Ricardo Low MD
II - CONCEPT PROCESSING: WHAT IS IT?
Medicine is an art; no two doctors practice it the
same way. A physician’s personal touch brings subtlety to the practice of
medicine, and over the years every practitioner develops his or her own
individual approach to this fascinating art.
In addition, each practitioner experiences a
bell-shaped frequency distribution of cases.
Some cases are amazingly rare, while a few might never
be seen in a lifetime of clinical practice. Still others, however, may arise
several times a day. Indeed, it is this very repetition and familiarity of
clinical cases that makes medicine learnable in the first place.

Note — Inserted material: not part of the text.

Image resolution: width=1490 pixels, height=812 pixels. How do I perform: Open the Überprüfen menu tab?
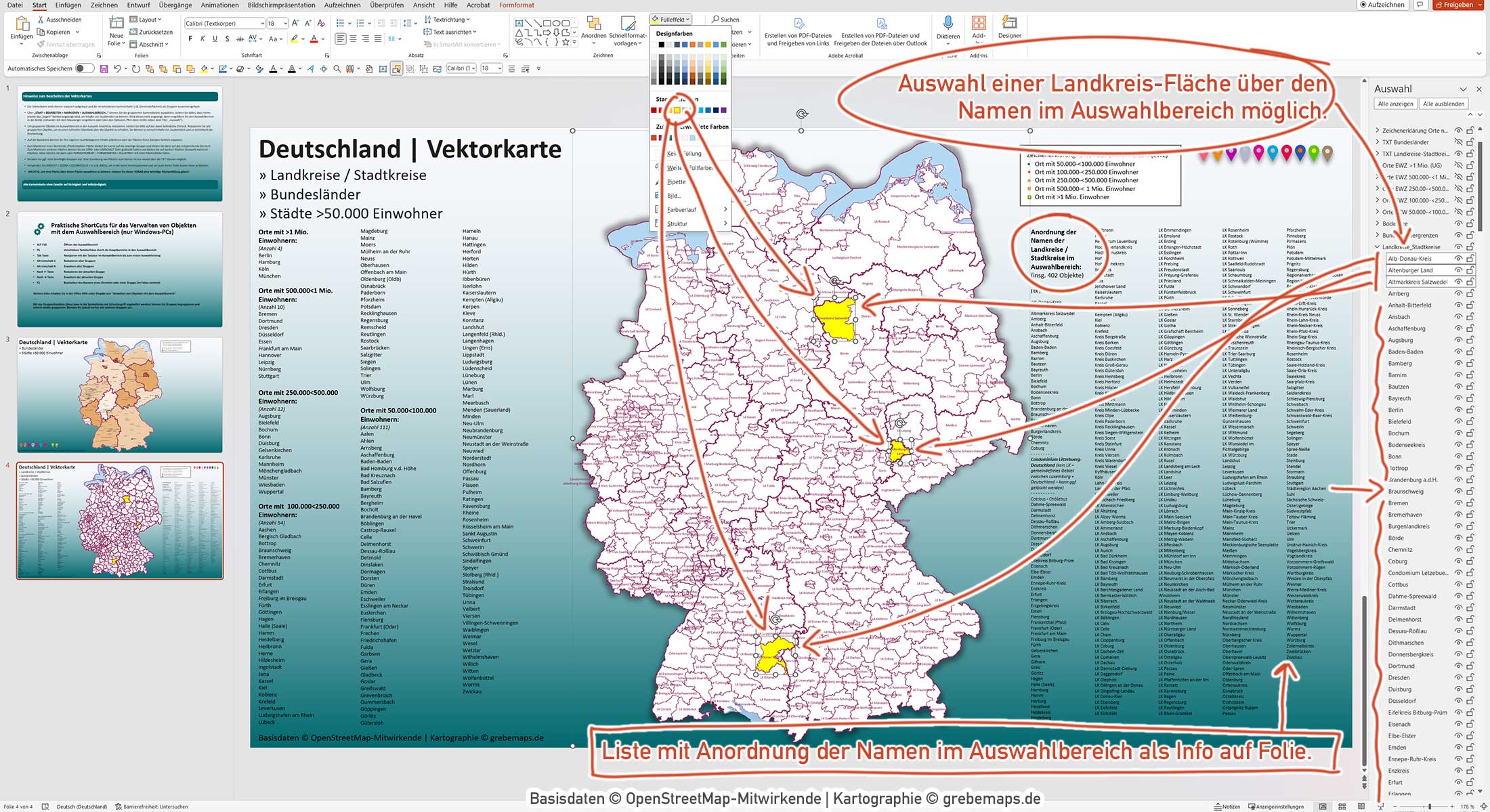click(x=388, y=5)
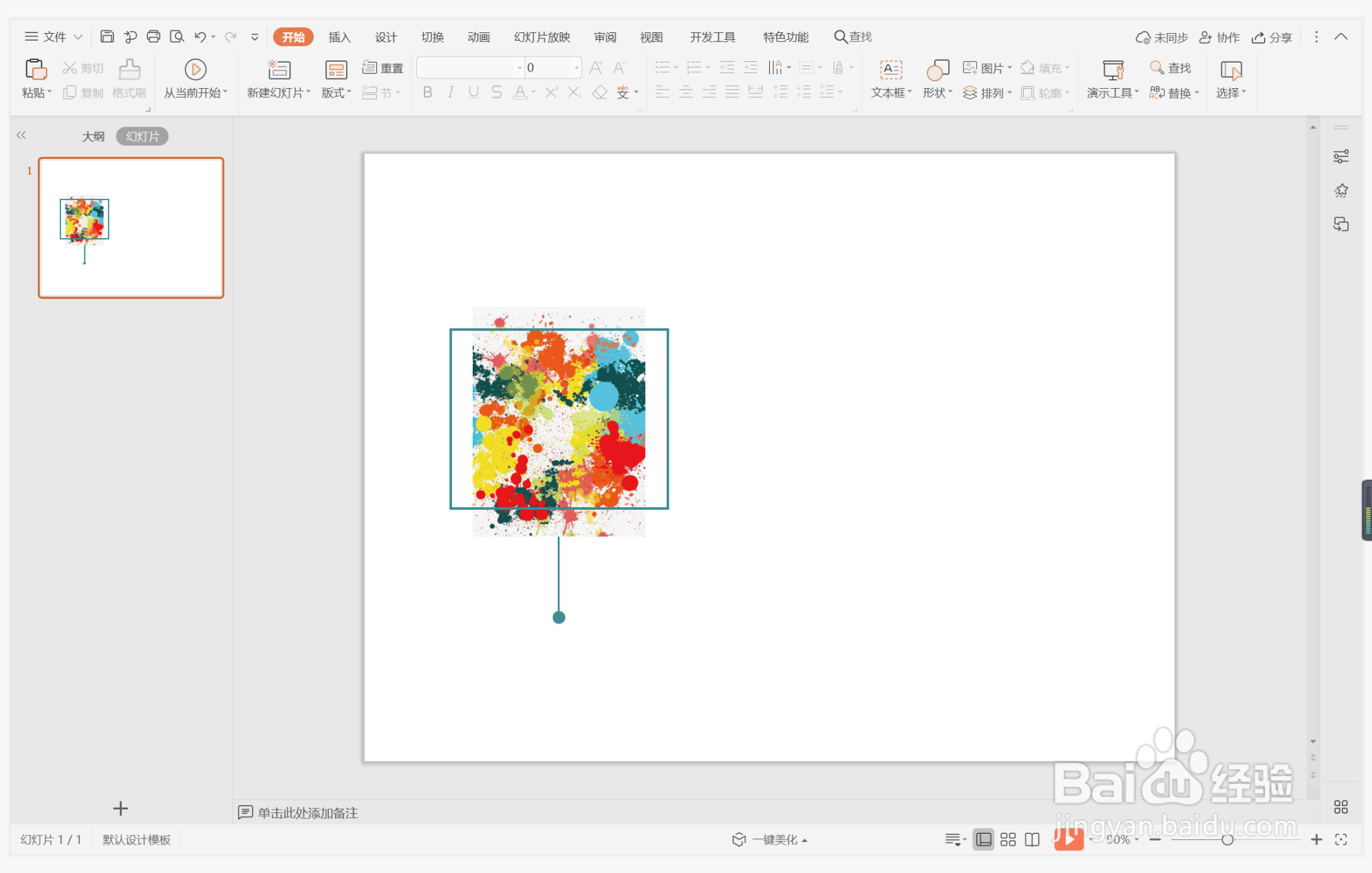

Figure . Bell-Shaped Curve.
A Concept Processor is a software engine that greatly
enhances the documentation of a new patient encounter by instantly
retrieving text from the most similar previous encounter for review,
editing and reuse.
This process will result in one of three outcomes:
1. The new patient encounter may be identical to
one previously “learned” by the program. Medical schools may argue that there
are no two identical patients, and therefore no two identical cases. However,
in the reality of daily practice, doctors often find themselves writing the
same cases in the same way. This is true because repetition exists within the
mind of the provider. In other words, each doctor tends to develop a CONCEPT
PROCESSING (TECHNICAL PAPER – NOVEMBER 2007) a particular set of words he or
she uses to express the same concepts.
2. The new patient encounter may be different, but similar
to one previously learned from another patient.

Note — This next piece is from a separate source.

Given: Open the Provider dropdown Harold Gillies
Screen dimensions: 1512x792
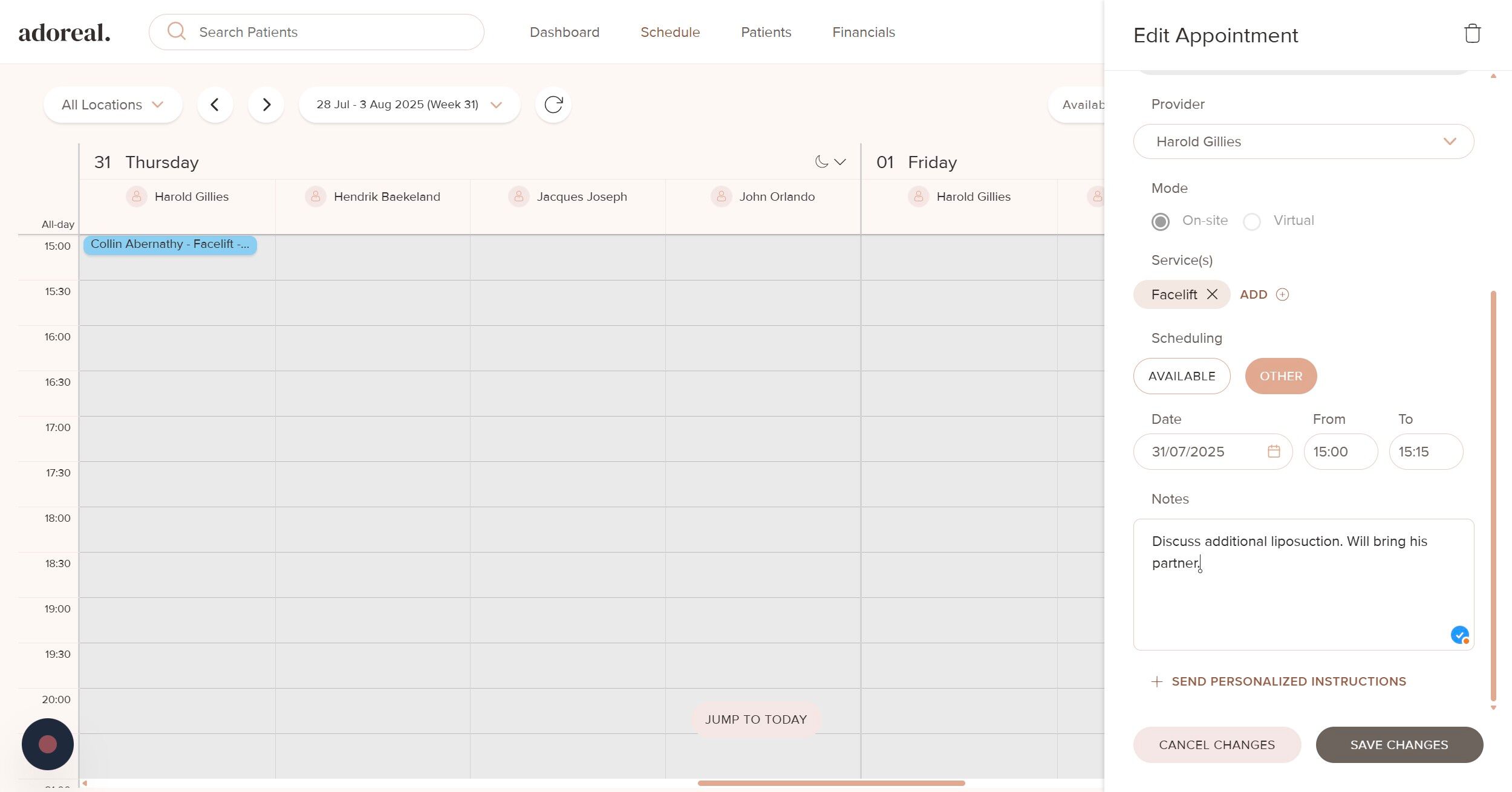Looking at the screenshot, I should (1303, 141).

3. The new patient encounter is unique and different
from any seen before.
No other possibilities exist; an encounter must fall
within the bell-shaped curve of case types for any given provider.
Identical Encounters
If the encounter today is identical to one
treated in the past, the text will be generated instantly. Not only is the
charting generated immediately in the provider’s own words, but it is
also accompanied by all the additional documentation required at the same time:
printed or faxed prescriptions; instructions and patient handouts; procedures
and operative reports; letters to referring providers; admitting orders to the
hospital; laboratory orders; return visits and scheduling; even the routing
slip for billing purposes. All of these documents can be faxed or printed along
with the progress note…instantly !
The text produced has be to the doctor’s liking because
it was the same doctor who wrote it, albeit for a previous patient with exactly
the same condition as the current one.
Generating an entire note with all its corresponding
documents in this manner is certainly faster than dictation or speech recognition,
to say nothing about writing long hand.